Ndubisi spoke during a press briefing at the Bishop’s Court on national issues when he announced a three-day ninth session of Diocese of Nnewi Anglican Communion synod, Anambra State, scheduled to kick off on September 2 at St. James’ Church, Ichi, Ekwusigo council.

He said people at the corridors of power created more problems in the country than providing solutions to them. The bishop decried the way Federal Government deployed soldiers to Imo State to chase IPOB and ESN members while leaving bandits and armed herdsmen to ravage in the North and other parts of the country, killing, maiming and kidnapping for ransom.

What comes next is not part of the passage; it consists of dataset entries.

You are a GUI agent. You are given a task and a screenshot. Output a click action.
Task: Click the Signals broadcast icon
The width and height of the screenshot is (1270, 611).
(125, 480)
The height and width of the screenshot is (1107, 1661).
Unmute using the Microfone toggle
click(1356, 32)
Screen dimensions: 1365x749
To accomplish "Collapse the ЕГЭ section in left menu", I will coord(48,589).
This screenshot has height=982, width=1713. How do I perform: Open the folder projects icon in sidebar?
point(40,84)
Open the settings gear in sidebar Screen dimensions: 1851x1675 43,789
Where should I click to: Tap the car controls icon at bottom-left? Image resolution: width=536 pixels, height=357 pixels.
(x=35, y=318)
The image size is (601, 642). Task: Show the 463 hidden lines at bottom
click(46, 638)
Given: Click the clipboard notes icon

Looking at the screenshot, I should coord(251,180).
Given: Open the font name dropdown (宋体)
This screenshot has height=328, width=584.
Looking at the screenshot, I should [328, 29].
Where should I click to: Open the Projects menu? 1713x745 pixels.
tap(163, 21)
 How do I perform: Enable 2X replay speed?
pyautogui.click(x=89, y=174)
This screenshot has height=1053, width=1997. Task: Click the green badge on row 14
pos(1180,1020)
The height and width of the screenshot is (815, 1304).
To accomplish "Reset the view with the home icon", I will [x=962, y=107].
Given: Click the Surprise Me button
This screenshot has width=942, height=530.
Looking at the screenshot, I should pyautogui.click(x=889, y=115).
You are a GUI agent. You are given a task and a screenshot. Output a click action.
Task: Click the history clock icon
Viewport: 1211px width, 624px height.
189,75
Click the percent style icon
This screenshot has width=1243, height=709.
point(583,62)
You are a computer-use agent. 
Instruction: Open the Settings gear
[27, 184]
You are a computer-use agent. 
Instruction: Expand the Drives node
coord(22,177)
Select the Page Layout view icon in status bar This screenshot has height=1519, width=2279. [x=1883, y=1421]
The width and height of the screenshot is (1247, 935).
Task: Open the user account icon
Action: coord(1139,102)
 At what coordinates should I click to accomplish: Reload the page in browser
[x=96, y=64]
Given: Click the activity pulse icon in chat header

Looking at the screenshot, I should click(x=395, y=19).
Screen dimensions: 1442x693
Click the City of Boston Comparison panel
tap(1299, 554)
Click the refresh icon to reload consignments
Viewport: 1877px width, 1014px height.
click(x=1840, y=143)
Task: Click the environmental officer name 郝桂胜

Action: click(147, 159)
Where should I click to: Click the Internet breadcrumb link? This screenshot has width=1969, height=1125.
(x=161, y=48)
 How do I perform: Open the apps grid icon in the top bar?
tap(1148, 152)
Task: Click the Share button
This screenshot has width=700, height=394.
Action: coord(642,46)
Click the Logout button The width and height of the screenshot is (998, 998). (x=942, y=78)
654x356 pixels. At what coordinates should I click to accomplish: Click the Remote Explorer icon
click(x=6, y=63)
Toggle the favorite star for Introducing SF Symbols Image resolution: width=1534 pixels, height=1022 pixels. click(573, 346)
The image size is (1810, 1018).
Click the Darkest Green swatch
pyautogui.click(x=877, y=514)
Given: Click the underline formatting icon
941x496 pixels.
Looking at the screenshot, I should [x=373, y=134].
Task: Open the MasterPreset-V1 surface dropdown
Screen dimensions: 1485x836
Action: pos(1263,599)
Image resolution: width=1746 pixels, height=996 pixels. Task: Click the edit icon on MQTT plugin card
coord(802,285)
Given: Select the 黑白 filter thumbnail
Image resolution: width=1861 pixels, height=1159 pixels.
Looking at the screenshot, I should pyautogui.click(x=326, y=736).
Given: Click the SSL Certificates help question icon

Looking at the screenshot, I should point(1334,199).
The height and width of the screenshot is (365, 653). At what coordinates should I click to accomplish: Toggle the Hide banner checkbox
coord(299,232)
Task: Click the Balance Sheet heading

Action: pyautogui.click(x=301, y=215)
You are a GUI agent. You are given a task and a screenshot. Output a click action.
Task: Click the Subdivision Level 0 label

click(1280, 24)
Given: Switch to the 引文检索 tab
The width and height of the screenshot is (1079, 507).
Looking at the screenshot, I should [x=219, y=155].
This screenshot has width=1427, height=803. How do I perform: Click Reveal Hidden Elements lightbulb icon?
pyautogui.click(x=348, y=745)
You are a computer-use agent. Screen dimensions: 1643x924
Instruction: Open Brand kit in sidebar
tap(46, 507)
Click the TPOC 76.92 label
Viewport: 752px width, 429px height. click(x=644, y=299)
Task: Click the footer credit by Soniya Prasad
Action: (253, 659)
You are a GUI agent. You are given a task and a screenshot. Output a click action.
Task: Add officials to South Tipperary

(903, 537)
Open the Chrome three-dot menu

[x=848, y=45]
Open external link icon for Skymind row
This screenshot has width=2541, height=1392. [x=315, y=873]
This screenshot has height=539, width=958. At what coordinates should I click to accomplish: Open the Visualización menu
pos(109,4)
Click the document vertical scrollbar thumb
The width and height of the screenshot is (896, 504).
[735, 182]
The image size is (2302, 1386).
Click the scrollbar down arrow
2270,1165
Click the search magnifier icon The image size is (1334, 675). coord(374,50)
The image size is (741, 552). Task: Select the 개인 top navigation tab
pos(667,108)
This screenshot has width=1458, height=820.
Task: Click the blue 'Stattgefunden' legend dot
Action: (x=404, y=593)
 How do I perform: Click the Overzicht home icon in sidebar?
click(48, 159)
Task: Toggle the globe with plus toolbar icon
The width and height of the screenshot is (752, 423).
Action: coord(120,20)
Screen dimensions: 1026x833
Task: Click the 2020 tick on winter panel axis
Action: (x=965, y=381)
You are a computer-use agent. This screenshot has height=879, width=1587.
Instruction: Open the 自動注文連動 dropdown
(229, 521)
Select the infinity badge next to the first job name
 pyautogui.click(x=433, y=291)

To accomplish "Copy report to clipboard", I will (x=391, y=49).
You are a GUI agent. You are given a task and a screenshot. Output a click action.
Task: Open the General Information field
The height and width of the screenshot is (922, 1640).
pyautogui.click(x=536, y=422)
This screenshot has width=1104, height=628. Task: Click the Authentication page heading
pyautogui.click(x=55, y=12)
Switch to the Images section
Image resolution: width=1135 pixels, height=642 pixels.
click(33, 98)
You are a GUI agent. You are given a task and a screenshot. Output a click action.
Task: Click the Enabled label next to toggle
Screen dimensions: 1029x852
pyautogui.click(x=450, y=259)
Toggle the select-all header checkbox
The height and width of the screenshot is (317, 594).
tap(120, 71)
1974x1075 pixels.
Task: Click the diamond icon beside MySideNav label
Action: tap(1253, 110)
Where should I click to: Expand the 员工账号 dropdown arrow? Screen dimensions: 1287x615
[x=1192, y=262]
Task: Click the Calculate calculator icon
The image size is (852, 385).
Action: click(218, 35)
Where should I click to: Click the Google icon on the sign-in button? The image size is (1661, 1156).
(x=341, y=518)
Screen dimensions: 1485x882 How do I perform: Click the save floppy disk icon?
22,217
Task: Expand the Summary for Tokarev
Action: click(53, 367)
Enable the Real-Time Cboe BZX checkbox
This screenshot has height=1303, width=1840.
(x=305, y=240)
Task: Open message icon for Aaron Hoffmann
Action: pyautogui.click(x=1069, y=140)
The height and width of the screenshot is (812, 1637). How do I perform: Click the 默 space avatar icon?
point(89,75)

“When you talk about agitation, what leads to that is when government of the day is not sensitive to what the people are passing through. Instead of doing the right thing, they do the wrong one.

“So, the Church cannot but give advice on what government should do to stop what brings about the agitation.

“Just look at the way they are handling security issues in this country. I continue to ask myself why government should send the military to pursue the IPOB and ESN in Imo State when bandits in the northern Nigeria are kidnapping school children and students of higher institutions at will.

“Sometimes, they will be more than 100 and are herded into the forest for ransom. And the bandits do these things and go scot-free but every effort is channelled towards the pursuit of agitators,” the bishop said.

He ex-rayed the issue of open grazing which he said the Federal Government had begun to revisit. He said Federal Government had the option of setting up cattle ranches at the Sambisa and other forests in many northern states, including Niger, Yobe, Nasarawa, Kaduna, Zamfara, Kebbi, Jigawa and Katsina. He said those ranches, if established, could be irrigated from the Rivers Niger and Benue.

He said if government could initiate the policy and execute it religiously as he had enunciated, the problem of farmers and herders clash and other security challenges would be a thing of the past.

The bishop said if the Federal Government could build oil pipelines from Nigeria to North Africa and a railway line from Nigeria to Niger Republic, “why can’t it set up the ranches in those forests?”

He said the Church would continue to speak out against the government negative actions. The bishop added that it was the actions and inactions of the government that had continued to fuel agitation for self-determination.

Obi later told journalists that the synod would host about 600 delegates while 137 churches are expected to participate in the programme.